[The input Boundary: Start]

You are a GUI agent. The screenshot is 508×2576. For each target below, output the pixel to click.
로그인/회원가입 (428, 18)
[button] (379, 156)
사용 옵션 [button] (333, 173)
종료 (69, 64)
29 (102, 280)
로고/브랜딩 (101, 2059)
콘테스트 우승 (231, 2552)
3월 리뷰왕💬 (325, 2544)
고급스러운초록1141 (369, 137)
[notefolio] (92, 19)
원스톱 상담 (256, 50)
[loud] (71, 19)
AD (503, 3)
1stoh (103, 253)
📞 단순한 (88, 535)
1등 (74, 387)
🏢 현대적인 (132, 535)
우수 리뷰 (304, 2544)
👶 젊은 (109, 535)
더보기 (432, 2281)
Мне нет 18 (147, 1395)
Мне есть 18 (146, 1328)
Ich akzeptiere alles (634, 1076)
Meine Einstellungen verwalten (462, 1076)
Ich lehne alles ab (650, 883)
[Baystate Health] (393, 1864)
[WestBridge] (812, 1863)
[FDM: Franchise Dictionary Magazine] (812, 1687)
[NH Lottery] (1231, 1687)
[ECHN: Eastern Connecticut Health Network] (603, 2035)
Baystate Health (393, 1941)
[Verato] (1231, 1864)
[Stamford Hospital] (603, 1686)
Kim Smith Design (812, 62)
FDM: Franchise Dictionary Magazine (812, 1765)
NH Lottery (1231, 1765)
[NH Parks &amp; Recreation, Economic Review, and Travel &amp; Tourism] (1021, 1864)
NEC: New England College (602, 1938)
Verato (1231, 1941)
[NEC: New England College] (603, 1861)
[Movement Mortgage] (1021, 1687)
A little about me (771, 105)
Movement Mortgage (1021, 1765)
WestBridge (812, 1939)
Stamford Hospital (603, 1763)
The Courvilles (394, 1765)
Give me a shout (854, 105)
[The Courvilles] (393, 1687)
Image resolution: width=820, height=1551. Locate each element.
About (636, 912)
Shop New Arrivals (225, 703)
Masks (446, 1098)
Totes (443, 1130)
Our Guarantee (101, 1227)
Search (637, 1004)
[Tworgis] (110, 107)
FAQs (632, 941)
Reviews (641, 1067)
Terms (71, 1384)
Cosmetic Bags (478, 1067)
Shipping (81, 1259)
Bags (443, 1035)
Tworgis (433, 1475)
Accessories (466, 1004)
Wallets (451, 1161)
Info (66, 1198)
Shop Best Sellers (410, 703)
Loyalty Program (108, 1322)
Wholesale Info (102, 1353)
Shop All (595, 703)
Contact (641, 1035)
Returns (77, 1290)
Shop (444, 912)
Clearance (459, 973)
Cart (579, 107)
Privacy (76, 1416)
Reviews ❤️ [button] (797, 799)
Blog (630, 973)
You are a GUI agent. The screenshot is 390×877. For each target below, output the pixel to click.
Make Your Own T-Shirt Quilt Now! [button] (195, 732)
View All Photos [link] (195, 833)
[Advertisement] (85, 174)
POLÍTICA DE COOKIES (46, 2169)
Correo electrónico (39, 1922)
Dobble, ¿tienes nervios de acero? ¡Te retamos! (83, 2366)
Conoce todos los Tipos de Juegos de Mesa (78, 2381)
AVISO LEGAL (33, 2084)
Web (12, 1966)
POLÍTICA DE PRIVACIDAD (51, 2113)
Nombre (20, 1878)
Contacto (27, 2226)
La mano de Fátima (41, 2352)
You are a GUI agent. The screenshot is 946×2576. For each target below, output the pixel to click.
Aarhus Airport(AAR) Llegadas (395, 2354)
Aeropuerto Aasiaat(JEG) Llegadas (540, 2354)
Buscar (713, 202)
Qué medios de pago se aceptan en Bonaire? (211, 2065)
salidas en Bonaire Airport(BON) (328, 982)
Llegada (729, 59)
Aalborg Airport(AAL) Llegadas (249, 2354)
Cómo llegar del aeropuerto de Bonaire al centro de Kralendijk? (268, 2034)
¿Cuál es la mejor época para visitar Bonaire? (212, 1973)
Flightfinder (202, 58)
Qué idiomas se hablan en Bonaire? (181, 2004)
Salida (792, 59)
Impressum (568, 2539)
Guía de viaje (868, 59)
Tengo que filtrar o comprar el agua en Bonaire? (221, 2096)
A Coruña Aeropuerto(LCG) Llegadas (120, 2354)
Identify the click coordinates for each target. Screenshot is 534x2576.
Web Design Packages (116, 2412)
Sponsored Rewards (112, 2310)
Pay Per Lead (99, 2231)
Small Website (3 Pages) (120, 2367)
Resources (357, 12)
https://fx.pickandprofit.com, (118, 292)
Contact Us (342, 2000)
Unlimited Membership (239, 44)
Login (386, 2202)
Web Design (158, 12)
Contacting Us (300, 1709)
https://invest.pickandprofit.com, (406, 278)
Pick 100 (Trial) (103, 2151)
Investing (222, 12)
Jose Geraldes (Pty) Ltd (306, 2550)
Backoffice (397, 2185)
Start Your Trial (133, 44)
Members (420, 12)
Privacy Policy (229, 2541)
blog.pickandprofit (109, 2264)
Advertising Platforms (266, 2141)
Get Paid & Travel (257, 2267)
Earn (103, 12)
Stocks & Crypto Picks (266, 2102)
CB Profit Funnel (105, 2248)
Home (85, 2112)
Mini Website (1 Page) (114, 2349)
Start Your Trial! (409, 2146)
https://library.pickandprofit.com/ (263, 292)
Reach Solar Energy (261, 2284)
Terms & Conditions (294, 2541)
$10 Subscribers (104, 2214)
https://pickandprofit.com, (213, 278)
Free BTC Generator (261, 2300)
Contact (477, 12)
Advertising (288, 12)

[The input Boundary: End]

◆ **What you have to do**
Write every record out again, letter for letter.

◆ **Task response**
You are a GUI agent. The screenshot is 508×2576. For each target below, output the pixel to click.
로그인/회원가입 (428, 18)
[button] (379, 156)
사용 옵션 [button] (333, 173)
종료 (69, 64)
29 (102, 280)
로고/브랜딩 (101, 2059)
콘테스트 우승 (231, 2552)
3월 리뷰왕💬 (325, 2544)
고급스러운초록1141 (369, 137)
[notefolio] (92, 19)
원스톱 상담 (256, 50)
[loud] (71, 19)
AD (503, 3)
1stoh (103, 253)
📞 단순한 (88, 535)
1등 (74, 387)
🏢 현대적인 (132, 535)
우수 리뷰 (304, 2544)
👶 젊은 (109, 535)
더보기 (432, 2281)
Мне нет 18 (147, 1395)
Мне есть 18 (146, 1328)
Ich akzeptiere alles (634, 1076)
Meine Einstellungen verwalten (462, 1076)
Ich lehne alles ab (650, 883)
[Baystate Health] (393, 1864)
[WestBridge] (812, 1863)
[FDM: Franchise Dictionary Magazine] (812, 1687)
[NH Lottery] (1231, 1687)
[ECHN: Eastern Connecticut Health Network] (603, 2035)
Baystate Health (393, 1941)
[Verato] (1231, 1864)
[Stamford Hospital] (603, 1686)
Kim Smith Design (812, 62)
FDM: Franchise Dictionary Magazine (812, 1765)
NH Lottery (1231, 1765)
[NH Parks &amp; Recreation, Economic Review, and Travel &amp; Tourism] (1021, 1864)
NEC: New England College (602, 1938)
Verato (1231, 1941)
[NEC: New England College] (603, 1861)
[Movement Mortgage] (1021, 1687)
A little about me (771, 105)
Movement Mortgage (1021, 1765)
WestBridge (812, 1939)
Stamford Hospital (603, 1763)
The Courvilles (394, 1765)
Give me a shout (854, 105)
[The Courvilles] (393, 1687)
Image resolution: width=820, height=1551. Locate each element.
About (636, 912)
Shop New Arrivals (225, 703)
Masks (446, 1098)
Totes (443, 1130)
Our Guarantee (101, 1227)
Search (637, 1004)
[Tworgis] (110, 107)
FAQs (632, 941)
Reviews (641, 1067)
Terms (71, 1384)
Cosmetic Bags (478, 1067)
Shipping (81, 1259)
Bags (443, 1035)
Tworgis (433, 1475)
Accessories (466, 1004)
Wallets (451, 1161)
Info (66, 1198)
Shop Best Sellers (410, 703)
Loyalty Program (108, 1322)
Wholesale Info (102, 1353)
Shop All (595, 703)
Contact (641, 1035)
Returns (77, 1290)
Shop (444, 912)
Clearance (459, 973)
Cart (579, 107)
Privacy (76, 1416)
Reviews ❤️ [button] (797, 799)
Blog (630, 973)
You are a GUI agent. The screenshot is 390×877. For each target below, output the pixel to click.
Make Your Own T-Shirt Quilt Now! [button] (195, 732)
View All Photos [link] (195, 833)
[Advertisement] (85, 174)
POLÍTICA DE COOKIES (46, 2169)
Correo electrónico (39, 1922)
Dobble, ¿tienes nervios de acero? ¡Te retamos! (83, 2366)
Conoce todos los Tipos de Juegos de Mesa (78, 2381)
AVISO LEGAL (33, 2084)
Web (12, 1966)
POLÍTICA DE PRIVACIDAD (51, 2113)
Nombre (20, 1878)
Contacto (27, 2226)
La mano de Fátima (41, 2352)
You are a GUI agent. The screenshot is 946×2576. For each target below, output the pixel to click.
Aarhus Airport(AAR) Llegadas (395, 2354)
Aeropuerto Aasiaat(JEG) Llegadas (540, 2354)
Buscar (713, 202)
Qué medios de pago se aceptan en Bonaire? (211, 2065)
salidas en Bonaire Airport(BON) (328, 982)
Llegada (729, 59)
Aalborg Airport(AAL) Llegadas (249, 2354)
Cómo llegar del aeropuerto de Bonaire al centro de Kralendijk? (268, 2034)
¿Cuál es la mejor época para visitar Bonaire? (212, 1973)
Flightfinder (202, 58)
Qué idiomas se hablan en Bonaire? (181, 2004)
Salida (792, 59)
Impressum (568, 2539)
Guía de viaje (868, 59)
Tengo que filtrar o comprar el agua en Bonaire? (221, 2096)
A Coruña Aeropuerto(LCG) Llegadas (120, 2354)
Identify the click coordinates for each target. Screenshot is 534x2576.
Web Design Packages (116, 2412)
Sponsored Rewards (112, 2310)
Pay Per Lead (99, 2231)
Small Website (3 Pages) (120, 2367)
Resources (357, 12)
https://fx.pickandprofit.com, (118, 292)
Contact Us (342, 2000)
Unlimited Membership (239, 44)
Login (386, 2202)
Web Design (158, 12)
Contacting Us (300, 1709)
https://invest.pickandprofit.com, (406, 278)
Pick 100 (Trial) (103, 2151)
Investing (222, 12)
Jose Geraldes (Pty) Ltd (306, 2550)
Backoffice (397, 2185)
Start Your Trial (133, 44)
Members (420, 12)
Privacy Policy (229, 2541)
blog.pickandprofit (109, 2264)
Advertising Platforms (266, 2141)
Get Paid & Travel (257, 2267)
Earn (103, 12)
Stocks & Crypto Picks (266, 2102)
CB Profit Funnel (105, 2248)
Home (85, 2112)
Mini Website (1 Page) (114, 2349)
Start Your Trial! (409, 2146)
https://library.pickandprofit.com/ (263, 292)
Reach Solar Energy (261, 2284)
Terms & Conditions (294, 2541)
$10 Subscribers (104, 2214)
https://pickandprofit.com, (213, 278)
Free BTC Generator (261, 2300)
Contact (477, 12)
Advertising (288, 12)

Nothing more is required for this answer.